Rolling tractor protest

British farmers, furious about falling milk and lamb prices, have used tractors to stage a rolling rally on roads across Staffordshire and Derbyshire.

Dozens of fed-up farmers from across both counties took part in the peaceful demonstration, which focused on the A50 road in Blythe Bridge, Staffordshire, on Friday (24 July).

The tractor procession later made its way from Uttoxeter, towards Foston, in Derbyshire.

See also: French farmers show price fury with roadblocks and manure

The action was co-ordinated by “word-of-mouth” and was not led by any specific organisation.

About 40 farm vehicles, including tractors, combine harvesters, balers and 4x4s, were blocking the carriageway around lunchtime on Friday.

A Staffordshire Police spokeswoman said: “Motorists are being urged to seek alternative routes due to long traffic delays caused by an ongoing protest by a group of farmers.

“The A50 is blocked from Blythe Bridge towards Stoke-on-Trent due to a large number of very slow-moving farm vehicles. Officers from Staffordshire Police are at the scene.”

 

Dairy farmer Natalie Allen travelled from Cheadle, Staffordshire to take part in the protest.

“Farmers are at the end of their tether with milk prices where they are at the moment,” she said.

“We have seen what has been happening to farmers in France. It’s the same thing here. Everyone is riled, but everyone wants to do something about this now.”

Mrs Allen milks 150 cows and farms a 350-head herd with her partner on a tenant farm in Cheadle.

They receive 24p/litre for their milk. But from August, the price will drop to 23p/litre.

“The last few months have been crap,” she said.

“We have had to cut back no end. We are only just affording to pay the bills.

“Before, we would split them in half, but now we are splitting them into three and four payments.

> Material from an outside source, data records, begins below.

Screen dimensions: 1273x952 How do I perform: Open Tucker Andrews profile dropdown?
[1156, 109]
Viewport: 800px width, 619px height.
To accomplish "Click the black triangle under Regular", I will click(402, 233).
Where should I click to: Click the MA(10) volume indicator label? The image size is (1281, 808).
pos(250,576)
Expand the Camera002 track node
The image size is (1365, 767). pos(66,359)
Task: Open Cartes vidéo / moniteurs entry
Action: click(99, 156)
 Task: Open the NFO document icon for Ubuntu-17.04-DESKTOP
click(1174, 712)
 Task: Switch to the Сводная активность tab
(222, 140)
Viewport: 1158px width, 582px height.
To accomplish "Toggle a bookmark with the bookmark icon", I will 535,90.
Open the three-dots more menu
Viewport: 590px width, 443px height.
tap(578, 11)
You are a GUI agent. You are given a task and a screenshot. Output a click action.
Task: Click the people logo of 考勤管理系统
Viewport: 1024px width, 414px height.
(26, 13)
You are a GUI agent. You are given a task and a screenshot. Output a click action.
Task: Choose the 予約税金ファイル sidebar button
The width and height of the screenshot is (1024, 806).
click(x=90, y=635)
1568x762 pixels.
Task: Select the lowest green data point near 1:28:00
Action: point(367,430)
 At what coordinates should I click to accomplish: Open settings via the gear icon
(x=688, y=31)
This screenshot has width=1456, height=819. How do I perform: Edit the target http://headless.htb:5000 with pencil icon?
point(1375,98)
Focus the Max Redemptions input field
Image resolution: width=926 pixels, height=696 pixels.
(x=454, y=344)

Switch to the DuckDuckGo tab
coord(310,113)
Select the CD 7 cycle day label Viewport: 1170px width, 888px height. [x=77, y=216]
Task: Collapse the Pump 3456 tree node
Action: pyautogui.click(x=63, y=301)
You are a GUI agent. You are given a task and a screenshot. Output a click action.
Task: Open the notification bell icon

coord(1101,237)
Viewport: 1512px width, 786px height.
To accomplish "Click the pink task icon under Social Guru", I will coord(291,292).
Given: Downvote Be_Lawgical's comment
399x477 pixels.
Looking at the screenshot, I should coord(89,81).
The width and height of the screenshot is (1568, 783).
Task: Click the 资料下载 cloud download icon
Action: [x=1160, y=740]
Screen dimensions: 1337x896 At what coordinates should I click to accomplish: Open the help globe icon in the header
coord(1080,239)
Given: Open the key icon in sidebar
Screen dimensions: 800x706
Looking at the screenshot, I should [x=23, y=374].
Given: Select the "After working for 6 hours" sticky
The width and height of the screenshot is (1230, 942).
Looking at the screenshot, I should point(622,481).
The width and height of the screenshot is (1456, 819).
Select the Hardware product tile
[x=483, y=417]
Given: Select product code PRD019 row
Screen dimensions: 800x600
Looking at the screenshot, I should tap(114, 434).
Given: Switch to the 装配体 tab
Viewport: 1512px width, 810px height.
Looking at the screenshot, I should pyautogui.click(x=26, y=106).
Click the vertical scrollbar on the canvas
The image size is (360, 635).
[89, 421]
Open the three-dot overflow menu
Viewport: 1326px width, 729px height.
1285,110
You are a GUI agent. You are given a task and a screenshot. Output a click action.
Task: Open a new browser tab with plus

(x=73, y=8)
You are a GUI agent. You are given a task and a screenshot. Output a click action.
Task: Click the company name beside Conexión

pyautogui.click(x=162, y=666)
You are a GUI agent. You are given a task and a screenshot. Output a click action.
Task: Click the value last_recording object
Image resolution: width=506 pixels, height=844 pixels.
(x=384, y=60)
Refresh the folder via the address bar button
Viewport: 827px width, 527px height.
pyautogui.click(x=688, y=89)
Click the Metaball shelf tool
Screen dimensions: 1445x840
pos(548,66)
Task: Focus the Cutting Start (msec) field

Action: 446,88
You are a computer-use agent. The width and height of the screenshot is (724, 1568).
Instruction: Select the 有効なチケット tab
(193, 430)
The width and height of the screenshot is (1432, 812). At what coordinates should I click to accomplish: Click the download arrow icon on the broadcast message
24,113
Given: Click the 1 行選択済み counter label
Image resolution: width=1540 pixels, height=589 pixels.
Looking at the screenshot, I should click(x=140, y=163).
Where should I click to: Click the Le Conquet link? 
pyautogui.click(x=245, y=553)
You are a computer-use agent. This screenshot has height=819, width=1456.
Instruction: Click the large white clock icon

“Everyone is suffering. It’s not just the farmers, it’s the vets, the suppliers, everyone. If it goes on like this any longer, soon there will be an animal health issue because farmers will not be able to pay for their vets.”

Where is the NFU?

Mrs Allen called on the NFU to raise its game and help farmers who were desperately battling to stay alive.

“It has been 12 months and we have had four meetings. We have hardly heard anything. It is all going on behind closed doors,” she said.

“What do we pay a subscription to the NFU for? They are supposed to help us when times are bad. Where are they?

“They are too busy going to Brussels. They ought to sort the mess out in their own country first.”

Mrs Allen accused the government and British retailers of standing by and watching farmers suffer.

“The government has got to step in. I know they cannot set a price, but they have got adjudicators,” she said.

“But what exactly has the supermarkets ombudsman done? As far as I’m concerned, she has done nothing for farmers.”

The countryside was being neglected and David Cameron’s government was “not doing enough” for rural issues, she added.

Not just dairy feeling the strain

Another Staffordshire dairy farmer, called Rob, stressed that it was not just dairy farmers who were feeling the pain.

He said: “We have got to the point where farmers from all sectors cannot go on any longer like this.

“Our backs are against the wall. We are losing money hand over fist.

“They used to give us a price to cover cost of production. But it is costing us money to produce food now.

He added: “We feel as if we are on our own. There is a lot of anger and depression in the industry.

“The processors and retailers are all making a margin and they are expecting the farmers to leave with a good view.

“It’s all down to the supermarkets wanting to sell cheap food.

“We are selling a quality product, but we are being made to feel like we are selling rubbish. The Arla price drop today has caused no end of anger.”

NFU chief dairy adviser Sian Davies said: “Dairy farmers across the UK are struggling after months of milk price cuts, the latest from Arla today. We know there’s no respite in the short term but taking direct action in this way is not going to help overcome current market issues.

“Instead we’re working with FFA and TFA to identify and publicise bad practice in the supply chain, increase consumer support for British dairy and provide short-term support to those that need it.

“While this is a global downturn in dairy markets, there’s much more that can be done in the UK dairy supply chain to ensure fairer returns to our hard-working farmers.”

Farmers For Action also distanced itself from the protest, issuing a statement on its website which said: “Although we understand the frustration and anger of those who today have been protesting on the A50, we feel very strongly this will not benefit our cause in the short term. 

“The last people we should be dragging into our argument with retailers, food service industry, milk processors and the government is the general public, who at the end of the day are our consumers who put the money in the tills that comes down the supply chain to pay for our marvellous products.”